In the first place, true christian unity does not require consent in matters of form, outward observances, and modes of ecclesiastical polity. All these have been contended for, as if the very substance of religion consisted in them. In reply to all arguments for uniformity of this kind, however, one simple observation will be all which is needed. It is this. Our Saviour has no where enjoined such uniformity. One distinguishing feature of Christianity is, that it inculcates a spirit of liberty in opposition to the bondage of forms. The use of outward observances was commanded the Jews, but these were done away by Christianity, which carefully teaches us that true goodness is not a letter, but a spirit, not a posture but a disposition.
Nor was any mode of ecclesiastical polity prescribed by the Founder of our faith and hopes. He labored to erect the throne of virtue in the heart, but to accomplish this he relied on the divine truths he taught, and the revelations he imparted to the world. His religion was designed for all nations and all times, and he wisely, therefore, avoided whatever would have served to stamp upon it a local, temporary, and exclusive character. He pointed out the substance to be sought consisting in the great principles of piety and benevolence, in love to God, in justice and mercy, but all beyond this, all that relates to ceremony and forms, if we except the simple rites of baptism and the supper, he left to be modified by human prudence, by views of expediency, by a regard to circumstances and times.

Dataset extract:

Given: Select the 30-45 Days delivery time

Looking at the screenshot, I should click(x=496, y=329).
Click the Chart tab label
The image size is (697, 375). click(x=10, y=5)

---

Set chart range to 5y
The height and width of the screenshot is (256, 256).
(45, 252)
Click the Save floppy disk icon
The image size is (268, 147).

Required task 1:
Translate this sentence from the passage on Christian unity into French: "Nor was any mode of ecclesiastical polity prescribed by the Founder of our faith and hopes."
Required task 2:
Set down the passage on Christian unity word for word, from "Nor was any" to "circumstances and times.".
Required task 3:
Carry the passage on Christian unity on past its final sentence.
The lines above play no part in this.

Reply 1:
Aucun mode de gouvernement ecclésiastique ne fut non plus prescrit par le Fondateur de notre foi et de nos espérances.

Reply 2:
Nor was any mode of ecclesiastical polity prescribed by the Founder of our faith and hopes. He labored to erect the throne of virtue in the heart, but to accomplish this he relied on the divine truths he taught, and the revelations he imparted to the world. His religion was designed for all nations and all times, and he wisely, therefore, avoided whatever would have served to stamp upon it a local, temporary, and exclusive character. He pointed out the substance to be sought consisting in the great principles of piety and benevolence, in love to God, in justice and mercy, but all beyond this, all that relates to ceremony and forms, if we except the simple rites of baptism and the supper, he left to be modified by human prudence, by views of expediency, by a regard to circumstances and times.

Reply 3:
The primitive Christians for some time preserved the greatest simplicity of discipline and worship. But this simplicity was lost when ambition insinuated itself into the church, and then rites began to be multiplied, and forms and observances were ordained, and the ‘right divine,' as it was called, to decree laws and govern, was claimed, and the teachers of religion adopted the state of princes, and pompous titles were assumed, and rubrics were formed, and the liberty with which Jesus made his followers free, a liberty consisting, in part, in the right of each assembly or congregation of believers, to manage its own concerns in the manner deemed best adapted to promote the cause of real piety and virtue, was taken away. But all this was an abuse, a departure from the simplicity that was in Christ, and to be attributed to human passions and weakness, to love of power, to pride and selfishness.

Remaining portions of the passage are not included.